INPUT DATA:
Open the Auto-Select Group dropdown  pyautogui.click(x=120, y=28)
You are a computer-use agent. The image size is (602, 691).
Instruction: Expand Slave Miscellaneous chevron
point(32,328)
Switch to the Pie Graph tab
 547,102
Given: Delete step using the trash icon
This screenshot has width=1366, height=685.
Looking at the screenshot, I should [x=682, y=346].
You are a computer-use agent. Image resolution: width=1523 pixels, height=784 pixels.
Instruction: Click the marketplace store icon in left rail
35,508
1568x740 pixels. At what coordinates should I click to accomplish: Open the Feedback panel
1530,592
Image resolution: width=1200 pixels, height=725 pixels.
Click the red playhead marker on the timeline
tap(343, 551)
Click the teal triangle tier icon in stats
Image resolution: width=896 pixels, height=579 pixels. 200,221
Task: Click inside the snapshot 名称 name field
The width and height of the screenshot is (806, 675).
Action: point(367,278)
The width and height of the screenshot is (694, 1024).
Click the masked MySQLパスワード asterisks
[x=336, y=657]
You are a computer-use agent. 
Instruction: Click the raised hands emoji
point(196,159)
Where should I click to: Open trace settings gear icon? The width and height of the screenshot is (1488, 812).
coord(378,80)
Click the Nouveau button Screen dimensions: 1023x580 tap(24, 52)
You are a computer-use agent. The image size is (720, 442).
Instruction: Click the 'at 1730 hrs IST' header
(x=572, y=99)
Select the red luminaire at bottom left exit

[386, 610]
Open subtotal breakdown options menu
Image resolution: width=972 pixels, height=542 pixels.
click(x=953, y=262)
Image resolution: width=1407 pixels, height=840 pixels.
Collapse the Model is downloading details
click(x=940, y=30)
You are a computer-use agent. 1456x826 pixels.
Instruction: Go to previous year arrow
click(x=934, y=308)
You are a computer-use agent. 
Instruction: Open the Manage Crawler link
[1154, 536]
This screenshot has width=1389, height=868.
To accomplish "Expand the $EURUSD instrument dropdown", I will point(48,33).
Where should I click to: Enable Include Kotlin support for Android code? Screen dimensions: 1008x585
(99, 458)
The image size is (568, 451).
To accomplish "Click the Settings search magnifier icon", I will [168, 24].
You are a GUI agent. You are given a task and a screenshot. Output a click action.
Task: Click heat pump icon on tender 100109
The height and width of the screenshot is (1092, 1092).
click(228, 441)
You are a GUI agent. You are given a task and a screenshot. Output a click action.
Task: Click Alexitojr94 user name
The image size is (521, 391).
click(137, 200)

WHAT TO DO:
Render all of the rows above as a numbered list, omitting any blank lines.

WRITTEN REPLY:
1. Open the Auto-Select Group dropdown  pyautogui.click(x=120, y=28)
2. You are a computer-use agent. The image size is (602, 691).
3. Instruction: Expand Slave Miscellaneous chevron
4. point(32,328)
5. Switch to the Pie Graph tab
6.  547,102
7. Given: Delete step using the trash icon
8. This screenshot has width=1366, height=685.
9. Looking at the screenshot, I should [x=682, y=346].
10. You are a computer-use agent. Image resolution: width=1523 pixels, height=784 pixels.
11. Instruction: Click the marketplace store icon in left rail
12. 35,508
13. 1568x740 pixels. At what coordinates should I click to accomplish: Open the Feedback panel
14. 1530,592
15. Image resolution: width=1200 pixels, height=725 pixels.
16. Click the red playhead marker on the timeline
17. tap(343, 551)
18. Click the teal triangle tier icon in stats
19. Image resolution: width=896 pixels, height=579 pixels. 200,221
20. Task: Click inside the snapshot 名称 name field
21. The width and height of the screenshot is (806, 675).
22. Action: point(367,278)
23. The width and height of the screenshot is (694, 1024).
24. Click the masked MySQLパスワード asterisks
25. [x=336, y=657]
26. You are a computer-use agent. 
27. Instruction: Click the raised hands emoji
28. point(196,159)
29. Where should I click to: Open trace settings gear icon? The width and height of the screenshot is (1488, 812).
30. coord(378,80)
31. Click the Nouveau button Screen dimensions: 1023x580 tap(24, 52)
32. You are a computer-use agent. The image size is (720, 442).
33. Instruction: Click the 'at 1730 hrs IST' header
34. (x=572, y=99)
35. Select the red luminaire at bottom left exit
36. [386, 610]
37. Open subtotal breakdown options menu
38. Image resolution: width=972 pixels, height=542 pixels.
39. click(x=953, y=262)
40. Image resolution: width=1407 pixels, height=840 pixels.
41. Collapse the Model is downloading details
42. click(x=940, y=30)
43. You are a computer-use agent. 1456x826 pixels.
44. Instruction: Go to previous year arrow
45. click(x=934, y=308)
46. You are a computer-use agent. 
47. Instruction: Open the Manage Crawler link
48. [1154, 536]
49. This screenshot has width=1389, height=868.
50. To accomplish "Expand the $EURUSD instrument dropdown", I will point(48,33).
51. Where should I click to: Enable Include Kotlin support for Android code? Screen dimensions: 1008x585
52. (99, 458)
53. The image size is (568, 451).
54. To accomplish "Click the Settings search magnifier icon", I will [168, 24].
55. You are a GUI agent. You are given a task and a screenshot. Output a click action.
56. Task: Click heat pump icon on tender 100109
57. The height and width of the screenshot is (1092, 1092).
58. click(228, 441)
59. You are a GUI agent. You are given a task and a screenshot. Output a click action.
60. Task: Click Alexitojr94 user name
61. The image size is (521, 391).
62. click(137, 200)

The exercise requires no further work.